Archive for the 'Oracle I/O Performance' Category

What Performs Better, Direct I/O or Direct I/O? There is No Such Thing As a Stupid Question!

When I was just starting out in IT, one of my first mentors told me that the only stupid question is the one you don’t ask. I really appreciated that mentality because I asked a lot of them—a lot. I’m not blogging about a stupid question, per se, but one that does get asked so often that it seems it shouldn’t have to be answered ever again. The topic is Oracle performance with direct/raw disk I/O versus buffered filesystems.

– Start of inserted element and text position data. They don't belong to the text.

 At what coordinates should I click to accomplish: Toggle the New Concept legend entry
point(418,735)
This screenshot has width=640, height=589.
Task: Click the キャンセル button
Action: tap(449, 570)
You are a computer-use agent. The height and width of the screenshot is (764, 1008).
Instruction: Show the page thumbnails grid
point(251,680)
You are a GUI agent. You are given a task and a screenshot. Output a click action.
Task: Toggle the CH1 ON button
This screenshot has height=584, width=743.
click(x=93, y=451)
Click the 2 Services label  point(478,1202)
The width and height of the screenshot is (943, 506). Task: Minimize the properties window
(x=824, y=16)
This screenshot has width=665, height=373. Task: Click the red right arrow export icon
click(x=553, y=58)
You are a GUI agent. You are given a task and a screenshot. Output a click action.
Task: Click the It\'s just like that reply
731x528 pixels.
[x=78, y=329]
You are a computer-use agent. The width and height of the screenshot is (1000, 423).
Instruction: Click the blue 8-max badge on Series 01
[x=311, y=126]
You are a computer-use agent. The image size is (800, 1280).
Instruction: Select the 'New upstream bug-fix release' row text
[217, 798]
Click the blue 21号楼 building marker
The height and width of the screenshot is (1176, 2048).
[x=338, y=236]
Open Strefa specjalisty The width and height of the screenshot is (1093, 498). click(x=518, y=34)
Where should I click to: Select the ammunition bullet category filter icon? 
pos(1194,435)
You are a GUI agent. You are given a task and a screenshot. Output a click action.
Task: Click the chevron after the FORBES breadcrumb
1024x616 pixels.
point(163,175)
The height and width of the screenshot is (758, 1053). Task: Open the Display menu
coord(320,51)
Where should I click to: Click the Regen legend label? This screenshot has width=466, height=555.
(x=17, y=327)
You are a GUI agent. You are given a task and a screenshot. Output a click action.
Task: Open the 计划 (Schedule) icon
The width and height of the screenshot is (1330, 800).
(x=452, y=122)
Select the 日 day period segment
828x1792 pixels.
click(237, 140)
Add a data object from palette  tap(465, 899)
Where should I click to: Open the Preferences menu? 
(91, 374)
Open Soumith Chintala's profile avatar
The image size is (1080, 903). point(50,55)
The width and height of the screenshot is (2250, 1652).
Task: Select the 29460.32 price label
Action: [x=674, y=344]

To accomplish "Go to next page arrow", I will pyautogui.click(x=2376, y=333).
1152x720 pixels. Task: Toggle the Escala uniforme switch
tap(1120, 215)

In a side-channel discussion with a reader, I was asked the following question:

We have created table with same size of data into three different tablespaces respetively. To our surprise, the query was so quick on normal filesystem, unfortunately, query where the table resides on ASM disk groups, ran very slow comparatively to the normal filesystem.

If an AIX filesystem is using both direct I/O and concurrent I/O, there should be no difference in I/O service times between the filesystem and ASM tests. Note to self: The whole direct I/O plus concurrent I/O deserves another blog entry.

My reply to the question was:

If it was dramatically quicker on the AIX filesystem (JFS?) then you are likely getting cached in the OS buffer cache and comparing to raw transfers with ASM.  If the dataset is small enough to stay cached in the OS cache, then it will always be quicker than raw/direct IO (e.g., ASM or a filesystem with direct mount options).

The reader followed up with:

But, Kevin,

People say, sometime is direct IO, i.e. bypassing the OS cache is more faster.
If so, what we are doing with raw device is the same, i.e. direct IO?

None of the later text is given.